In writing his will, Jackson created a legal framework for naming a guardian for his children, all of whom are minors. Without that document, the state—not Jackson-- would have made the choice about who would raise the kids. Jackson selected his mother as primary guardian and singer Diana Ross, his longtime friend and mentor, as backup. Although the court has to sign off on the selection, most judges abide by a parent’s wishes unless there is a compelling reason not to do so.
One big reason: The other biological parent demands custody. Unless he or she is deemed unfit or has given up parental rights, “the court is going to favor the surviving biological parent,” says Richard Barnes, an estate-planning attorney and author of Estate Planning for Blended Families (Nolo, $35). Rowe reportedly gave up her parental rights several years ago and later petitioned to have them reinstated, leaving the legal picture murky. She has yet to say whether she will seek custody. (The third child’s mother, a birth surrogate, has not come forward.)

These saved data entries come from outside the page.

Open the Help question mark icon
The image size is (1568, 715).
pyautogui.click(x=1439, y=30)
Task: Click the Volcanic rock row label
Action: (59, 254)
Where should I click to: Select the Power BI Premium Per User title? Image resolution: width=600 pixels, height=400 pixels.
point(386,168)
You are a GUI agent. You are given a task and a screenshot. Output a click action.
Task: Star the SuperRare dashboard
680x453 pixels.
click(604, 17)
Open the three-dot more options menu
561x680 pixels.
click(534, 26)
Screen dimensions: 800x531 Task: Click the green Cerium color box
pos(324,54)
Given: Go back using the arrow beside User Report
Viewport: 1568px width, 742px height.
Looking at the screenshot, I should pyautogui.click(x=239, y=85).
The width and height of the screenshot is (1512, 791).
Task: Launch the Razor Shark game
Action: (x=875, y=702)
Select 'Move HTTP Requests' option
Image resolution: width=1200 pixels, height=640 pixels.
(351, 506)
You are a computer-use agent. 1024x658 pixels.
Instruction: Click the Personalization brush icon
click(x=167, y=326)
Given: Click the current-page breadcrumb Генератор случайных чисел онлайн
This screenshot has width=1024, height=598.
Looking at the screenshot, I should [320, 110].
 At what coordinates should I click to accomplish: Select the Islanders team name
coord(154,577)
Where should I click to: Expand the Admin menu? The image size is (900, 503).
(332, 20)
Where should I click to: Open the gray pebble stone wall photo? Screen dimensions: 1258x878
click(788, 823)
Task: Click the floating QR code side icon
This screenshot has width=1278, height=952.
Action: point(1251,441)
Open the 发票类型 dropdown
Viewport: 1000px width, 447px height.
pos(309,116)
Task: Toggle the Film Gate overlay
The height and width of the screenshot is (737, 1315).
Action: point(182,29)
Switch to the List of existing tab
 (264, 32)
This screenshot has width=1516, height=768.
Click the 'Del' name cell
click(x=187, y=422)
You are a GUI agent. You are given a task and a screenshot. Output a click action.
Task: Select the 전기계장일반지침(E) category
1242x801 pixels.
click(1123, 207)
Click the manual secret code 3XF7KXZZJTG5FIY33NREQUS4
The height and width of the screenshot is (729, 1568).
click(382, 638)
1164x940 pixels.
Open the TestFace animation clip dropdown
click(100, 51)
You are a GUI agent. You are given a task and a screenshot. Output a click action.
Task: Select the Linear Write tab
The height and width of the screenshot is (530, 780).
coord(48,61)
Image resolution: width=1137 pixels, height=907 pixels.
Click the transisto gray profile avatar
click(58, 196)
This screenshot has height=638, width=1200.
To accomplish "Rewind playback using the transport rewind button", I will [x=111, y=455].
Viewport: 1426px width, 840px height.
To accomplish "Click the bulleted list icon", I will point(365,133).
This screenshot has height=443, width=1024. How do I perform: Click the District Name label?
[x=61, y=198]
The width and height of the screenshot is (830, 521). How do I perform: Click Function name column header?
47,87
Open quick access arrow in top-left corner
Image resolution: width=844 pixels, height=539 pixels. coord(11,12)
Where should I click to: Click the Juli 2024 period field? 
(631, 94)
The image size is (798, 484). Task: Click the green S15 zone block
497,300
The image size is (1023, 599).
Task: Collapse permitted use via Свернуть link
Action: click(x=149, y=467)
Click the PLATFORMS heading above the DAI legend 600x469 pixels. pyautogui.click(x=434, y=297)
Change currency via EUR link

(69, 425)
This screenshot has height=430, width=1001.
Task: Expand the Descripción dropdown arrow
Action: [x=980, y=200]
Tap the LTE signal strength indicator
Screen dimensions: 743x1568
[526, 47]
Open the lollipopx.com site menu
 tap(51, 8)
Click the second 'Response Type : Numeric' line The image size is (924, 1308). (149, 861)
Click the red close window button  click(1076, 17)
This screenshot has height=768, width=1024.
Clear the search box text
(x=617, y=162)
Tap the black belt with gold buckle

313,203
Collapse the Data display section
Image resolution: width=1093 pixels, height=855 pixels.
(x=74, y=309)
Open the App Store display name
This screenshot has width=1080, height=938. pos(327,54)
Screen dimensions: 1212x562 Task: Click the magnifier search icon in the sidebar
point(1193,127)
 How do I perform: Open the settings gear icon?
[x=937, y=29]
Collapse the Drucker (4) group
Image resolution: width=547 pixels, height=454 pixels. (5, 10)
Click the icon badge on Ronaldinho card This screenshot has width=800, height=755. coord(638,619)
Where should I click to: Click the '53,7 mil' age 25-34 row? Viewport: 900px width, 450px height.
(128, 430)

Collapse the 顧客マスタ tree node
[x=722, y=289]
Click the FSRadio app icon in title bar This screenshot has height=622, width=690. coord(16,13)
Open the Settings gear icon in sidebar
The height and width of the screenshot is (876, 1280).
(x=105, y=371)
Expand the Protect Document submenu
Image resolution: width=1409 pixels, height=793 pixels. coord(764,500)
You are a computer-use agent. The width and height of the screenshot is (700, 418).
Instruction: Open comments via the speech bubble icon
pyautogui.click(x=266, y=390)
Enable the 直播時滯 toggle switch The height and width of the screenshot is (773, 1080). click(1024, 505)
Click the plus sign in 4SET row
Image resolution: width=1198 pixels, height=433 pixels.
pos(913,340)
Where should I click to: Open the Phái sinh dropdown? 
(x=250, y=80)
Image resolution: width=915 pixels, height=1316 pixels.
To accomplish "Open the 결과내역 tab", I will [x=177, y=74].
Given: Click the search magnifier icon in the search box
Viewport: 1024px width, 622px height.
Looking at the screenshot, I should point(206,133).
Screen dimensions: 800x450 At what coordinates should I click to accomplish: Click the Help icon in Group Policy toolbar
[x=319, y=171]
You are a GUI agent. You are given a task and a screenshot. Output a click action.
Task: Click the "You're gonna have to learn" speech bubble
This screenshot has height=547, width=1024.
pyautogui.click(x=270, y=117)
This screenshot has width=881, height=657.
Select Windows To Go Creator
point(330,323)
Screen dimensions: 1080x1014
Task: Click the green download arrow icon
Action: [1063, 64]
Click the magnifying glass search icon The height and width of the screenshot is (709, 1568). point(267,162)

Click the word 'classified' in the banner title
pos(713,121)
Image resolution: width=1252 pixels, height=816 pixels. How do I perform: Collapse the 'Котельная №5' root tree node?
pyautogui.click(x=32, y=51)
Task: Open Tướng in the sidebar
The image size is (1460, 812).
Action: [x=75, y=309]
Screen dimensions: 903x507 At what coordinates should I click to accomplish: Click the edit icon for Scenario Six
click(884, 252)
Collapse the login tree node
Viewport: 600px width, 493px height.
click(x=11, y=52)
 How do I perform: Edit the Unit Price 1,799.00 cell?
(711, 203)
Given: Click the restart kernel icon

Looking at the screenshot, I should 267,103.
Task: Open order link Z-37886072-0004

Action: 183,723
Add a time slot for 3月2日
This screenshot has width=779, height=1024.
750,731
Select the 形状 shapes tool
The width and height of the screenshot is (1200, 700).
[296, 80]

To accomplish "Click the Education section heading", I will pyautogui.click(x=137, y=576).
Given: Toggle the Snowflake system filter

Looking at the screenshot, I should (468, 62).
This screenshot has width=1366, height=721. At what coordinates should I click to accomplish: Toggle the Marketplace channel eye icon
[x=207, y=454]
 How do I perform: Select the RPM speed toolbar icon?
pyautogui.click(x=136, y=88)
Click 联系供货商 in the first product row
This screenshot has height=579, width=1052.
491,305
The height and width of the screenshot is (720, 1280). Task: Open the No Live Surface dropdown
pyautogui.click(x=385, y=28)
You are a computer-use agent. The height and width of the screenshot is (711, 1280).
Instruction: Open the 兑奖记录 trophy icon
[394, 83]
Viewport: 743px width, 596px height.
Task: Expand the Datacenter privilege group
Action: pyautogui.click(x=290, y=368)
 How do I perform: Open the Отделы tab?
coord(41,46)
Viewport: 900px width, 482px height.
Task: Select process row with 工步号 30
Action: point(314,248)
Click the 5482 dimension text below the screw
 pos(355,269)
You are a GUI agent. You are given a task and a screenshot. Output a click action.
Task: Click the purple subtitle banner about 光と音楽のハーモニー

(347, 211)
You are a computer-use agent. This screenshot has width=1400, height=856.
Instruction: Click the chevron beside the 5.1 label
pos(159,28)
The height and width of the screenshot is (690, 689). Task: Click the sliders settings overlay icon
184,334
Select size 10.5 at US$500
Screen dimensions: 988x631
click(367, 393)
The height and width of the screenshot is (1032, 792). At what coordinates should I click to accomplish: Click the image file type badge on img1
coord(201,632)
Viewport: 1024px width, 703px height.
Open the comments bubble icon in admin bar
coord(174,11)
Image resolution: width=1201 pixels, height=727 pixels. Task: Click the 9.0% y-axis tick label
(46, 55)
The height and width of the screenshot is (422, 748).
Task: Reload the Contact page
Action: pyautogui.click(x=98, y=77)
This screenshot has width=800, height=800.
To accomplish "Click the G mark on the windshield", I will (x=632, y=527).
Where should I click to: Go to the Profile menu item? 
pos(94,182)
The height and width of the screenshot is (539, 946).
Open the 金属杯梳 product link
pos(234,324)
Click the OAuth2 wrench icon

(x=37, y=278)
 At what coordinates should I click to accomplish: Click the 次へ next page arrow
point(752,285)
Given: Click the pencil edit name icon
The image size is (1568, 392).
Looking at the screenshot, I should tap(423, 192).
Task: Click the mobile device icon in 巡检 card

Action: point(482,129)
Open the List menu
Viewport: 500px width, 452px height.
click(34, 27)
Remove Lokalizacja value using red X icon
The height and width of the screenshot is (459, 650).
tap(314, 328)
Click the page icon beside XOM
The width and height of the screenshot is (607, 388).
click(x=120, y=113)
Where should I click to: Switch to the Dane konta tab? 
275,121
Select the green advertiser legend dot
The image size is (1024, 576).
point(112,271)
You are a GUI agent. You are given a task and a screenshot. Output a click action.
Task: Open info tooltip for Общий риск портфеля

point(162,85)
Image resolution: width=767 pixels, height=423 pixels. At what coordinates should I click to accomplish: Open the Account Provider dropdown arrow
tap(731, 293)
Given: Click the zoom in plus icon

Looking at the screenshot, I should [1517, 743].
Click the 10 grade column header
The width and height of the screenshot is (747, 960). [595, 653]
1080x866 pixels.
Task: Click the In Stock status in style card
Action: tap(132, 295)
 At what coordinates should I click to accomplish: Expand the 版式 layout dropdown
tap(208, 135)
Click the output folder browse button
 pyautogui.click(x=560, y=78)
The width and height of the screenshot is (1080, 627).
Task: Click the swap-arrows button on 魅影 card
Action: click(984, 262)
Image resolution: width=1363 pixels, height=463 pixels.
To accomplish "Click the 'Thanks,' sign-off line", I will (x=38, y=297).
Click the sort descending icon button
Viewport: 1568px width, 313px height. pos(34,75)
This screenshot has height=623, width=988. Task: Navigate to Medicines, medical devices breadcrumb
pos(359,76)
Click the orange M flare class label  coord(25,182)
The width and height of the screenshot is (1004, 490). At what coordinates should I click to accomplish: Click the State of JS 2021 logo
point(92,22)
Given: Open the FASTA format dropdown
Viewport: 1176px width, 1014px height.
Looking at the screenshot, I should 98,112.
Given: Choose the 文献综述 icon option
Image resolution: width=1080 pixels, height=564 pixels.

As for Jackson’s choice of caregivers, he might have done better to pick someone younger than his 79-year-old mother, says Shulman. But, he adds, “with so much money involved, it’s not as if she will be driving the children to school and doing the actual work of raising them.” Most lawyers recommend that parents go with a trusted friend or relative who is reasonably close to their own age and circumstances. Jackson chose trust and continuity over relative youth.
Assemble a good team.
Known as an astute businessman, Jackson named a top-notch lawyer, John Branca, and a savvy business executive, John McClain, as co-executors of his will and co-trustees of the family trust (a third representative dropped out before Jackson died.). Despite a challenge by Katherine Jackson, Branca and McClain were awarded control of the estate by a California Superior Court judge until the next court hearing, in early August.
By relying on these and other experts, Jackson improved the odds that his wishes would play out, says Reinstein. “He had good legal advice. The estate plan was well drafted. He put two people in charge of the will and trust who he felt were sage, mature and had a great deal of expertise in how to handle what are probably considerable assets. He couldn’t have put his estate in a better position.”
Bottom line: “A good estate plan is very important,” says Reinstein. “I believe Michael Jackson has one in place.”